*** Begin section ***
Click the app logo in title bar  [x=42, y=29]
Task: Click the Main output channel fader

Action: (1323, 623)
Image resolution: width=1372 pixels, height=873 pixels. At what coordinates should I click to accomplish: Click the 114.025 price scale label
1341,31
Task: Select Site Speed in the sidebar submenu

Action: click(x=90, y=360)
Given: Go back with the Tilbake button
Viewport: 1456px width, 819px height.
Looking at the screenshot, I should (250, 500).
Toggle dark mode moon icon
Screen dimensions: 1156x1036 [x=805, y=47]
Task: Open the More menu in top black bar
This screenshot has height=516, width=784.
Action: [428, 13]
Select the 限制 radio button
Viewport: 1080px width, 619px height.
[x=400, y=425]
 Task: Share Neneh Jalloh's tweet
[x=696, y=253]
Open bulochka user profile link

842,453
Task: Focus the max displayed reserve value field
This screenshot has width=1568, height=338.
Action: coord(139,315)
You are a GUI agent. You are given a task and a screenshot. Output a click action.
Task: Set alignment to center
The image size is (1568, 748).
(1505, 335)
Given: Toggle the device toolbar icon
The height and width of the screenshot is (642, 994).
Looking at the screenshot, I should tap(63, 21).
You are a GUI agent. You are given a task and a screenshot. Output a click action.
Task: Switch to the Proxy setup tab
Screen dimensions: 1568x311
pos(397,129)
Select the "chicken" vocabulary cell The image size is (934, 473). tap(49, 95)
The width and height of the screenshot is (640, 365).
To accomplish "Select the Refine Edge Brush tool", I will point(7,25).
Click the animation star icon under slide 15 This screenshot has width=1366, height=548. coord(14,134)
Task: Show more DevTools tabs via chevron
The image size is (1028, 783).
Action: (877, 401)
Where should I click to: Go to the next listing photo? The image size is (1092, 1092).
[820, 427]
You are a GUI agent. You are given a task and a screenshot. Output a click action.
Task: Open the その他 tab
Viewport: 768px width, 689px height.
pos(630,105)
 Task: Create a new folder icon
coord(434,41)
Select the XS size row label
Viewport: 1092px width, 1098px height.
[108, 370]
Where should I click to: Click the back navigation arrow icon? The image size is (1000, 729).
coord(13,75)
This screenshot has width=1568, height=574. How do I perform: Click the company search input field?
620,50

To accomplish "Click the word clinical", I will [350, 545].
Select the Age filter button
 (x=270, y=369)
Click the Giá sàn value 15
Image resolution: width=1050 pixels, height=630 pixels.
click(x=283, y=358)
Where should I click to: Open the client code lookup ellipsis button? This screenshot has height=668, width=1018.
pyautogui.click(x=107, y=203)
*** End section ***
◆ AIM OF THE TASK:
Return nothing but the lines from the start of the listing above through the line containing "Given: Go back with the Tilbake button", exactly as given.

◆ ANSWER TO THE PROBLEM:
Click the app logo in title bar  [x=42, y=29]
Task: Click the Main output channel fader

Action: (1323, 623)
Image resolution: width=1372 pixels, height=873 pixels. At what coordinates should I click to accomplish: Click the 114.025 price scale label
1341,31
Task: Select Site Speed in the sidebar submenu

Action: click(x=90, y=360)
Given: Go back with the Tilbake button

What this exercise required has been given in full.